Selasa, 26 Maret 2019

Selandia Baru Usut Fungsi Intelijen Terkait Teror Masjid


Selandia Baru Usut Fungsi Intelijen Terkait Teror Masjid
Salah satu korban penembakan di Kota Christchurch, Selandia Baru saat menghadiri ibadah salat Jumat pekan lalu. (REUTERS/Edgar Su)



Jakarta, CB -- Perdana Menteri Selandia Baru, Jacinda Ardern, memerintahkan penyelidikan independen untuk menelusuri kemungkinan intelijen dan polisi dapat mencegah teror penembakan di dua masjid Kota Chirstchurch pada 15 Maret lalu.

Ardern menuturkan penyelidikan komisi kerajaan diperlukan untuk mengetahui bagaimana Brenton Tarrant, pelaku penembakan yang merupakan warga Australia, bisa melakukan aksi terornya sendirian hingga menewaskan 50 orang jemaah.

"Adalah penting bahwa tidak ada poin yang terlewat untuk mengetahui bagaimana tindakan terorisme ini bisa terjadi dan bagaimana kami bisa menghentikannya," ucap Ardern kepada wartawan di Wellington, Senin (25/3).


"Satu pertanyaan yang perlu kami jawab adalah apakah kami bisa atau seharusnya tahu lebih banyak (sebelum teror terjadi). Selandia Baru bukan negara pengintai, tetapi pertanyaan ini perlu dijawab," paparnya.

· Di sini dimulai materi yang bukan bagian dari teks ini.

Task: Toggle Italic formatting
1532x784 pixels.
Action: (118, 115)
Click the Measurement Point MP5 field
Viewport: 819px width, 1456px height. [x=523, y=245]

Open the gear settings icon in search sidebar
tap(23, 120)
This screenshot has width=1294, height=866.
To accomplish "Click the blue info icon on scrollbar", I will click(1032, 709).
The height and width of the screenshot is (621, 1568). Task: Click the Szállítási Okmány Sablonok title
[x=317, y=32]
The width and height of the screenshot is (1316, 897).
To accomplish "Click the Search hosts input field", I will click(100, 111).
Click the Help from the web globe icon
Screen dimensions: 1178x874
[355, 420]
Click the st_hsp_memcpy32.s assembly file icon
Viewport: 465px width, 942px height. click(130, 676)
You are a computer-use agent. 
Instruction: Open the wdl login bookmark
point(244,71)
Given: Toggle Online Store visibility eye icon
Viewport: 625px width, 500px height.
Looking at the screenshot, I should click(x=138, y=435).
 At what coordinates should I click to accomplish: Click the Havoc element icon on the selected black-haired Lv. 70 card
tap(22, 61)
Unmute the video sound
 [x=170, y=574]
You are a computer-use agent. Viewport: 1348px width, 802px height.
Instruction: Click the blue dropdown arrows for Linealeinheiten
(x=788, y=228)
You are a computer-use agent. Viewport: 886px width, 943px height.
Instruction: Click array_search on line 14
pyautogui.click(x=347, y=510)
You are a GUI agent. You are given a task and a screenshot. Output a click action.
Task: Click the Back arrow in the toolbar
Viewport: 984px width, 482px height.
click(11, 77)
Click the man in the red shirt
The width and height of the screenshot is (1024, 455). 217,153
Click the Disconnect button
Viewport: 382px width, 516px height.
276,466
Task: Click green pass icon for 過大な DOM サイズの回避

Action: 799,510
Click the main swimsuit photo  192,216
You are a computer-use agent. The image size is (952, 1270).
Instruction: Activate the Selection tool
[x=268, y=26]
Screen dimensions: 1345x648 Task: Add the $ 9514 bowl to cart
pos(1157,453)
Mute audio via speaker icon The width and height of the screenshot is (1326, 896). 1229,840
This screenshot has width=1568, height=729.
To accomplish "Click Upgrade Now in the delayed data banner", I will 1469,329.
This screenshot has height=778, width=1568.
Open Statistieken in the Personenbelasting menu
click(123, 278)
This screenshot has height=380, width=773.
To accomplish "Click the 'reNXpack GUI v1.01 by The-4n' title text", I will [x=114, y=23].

Ardern menuturkan rincian penyelidikan oleh Komisi Kerajaan sedang dirumuskan. Ia berjanji dokumen itu akan menyeluruh dan dirilis tepat waktu.

Menurut Ardern, penyelidikan akan mencakup penelusuran terhadap kegiatan dinas intelijen, polisi, bea cukai, imigrasi, dan lembaga pemerintah terkait lainnya sebelum teror terjadi.

Sejak penembakan itu terjadi, intelijen Selandia Baru terus mendapat kritikan lantaran dianggap terlalu fokus terhadap ancaman kelompok ekstremis Islam, dan luput memperhatikan ancaman dari kelompok radikal lainnya.

Sementara itu, seluruh korban penembakan kemarin merupakan umat Muslim. Pembantaian juga dilakukan oleh seorang pria yang mengaku dirinya penganut pemikiran supremasi kulit putih, yang meyakini bahwa umat Muslim ingin "menyerang" negara-negara Barat.


Meski begitu, Ardern mengesampingkan Selandia Baru akan memberlakukan kembali hukuman mati untuk menghukum Tarrant.

Pernyataan itu diutarakan Ardern menanggapi komentar kontroversial Presiden Turki, Recep Tayyip Erdogan, yang menyebut negaranya siap menghukum Tarrant jika Selandia Baru tak mau melakukannya.

Erdogan mendesak Selandia Baru untuk menerapkan hukuman mati terhadap pria 28 tahun itu.

Selain desakan itu, Erdogan juga membuat marah Selandia Baru lantaran memutar potongan rekaman teror Christchurch yang dilakukan Tarrant.

Padahal, Selandia Baru telah meminta seluruh masyarakat dan media sosial untuk tak menyebarkan serta menayangkan rekaman tersebut.


"Video tidak boleh disebarkan. Itu adalah konten yang berbahaya," ucap Ardern seperti dikutip AFP.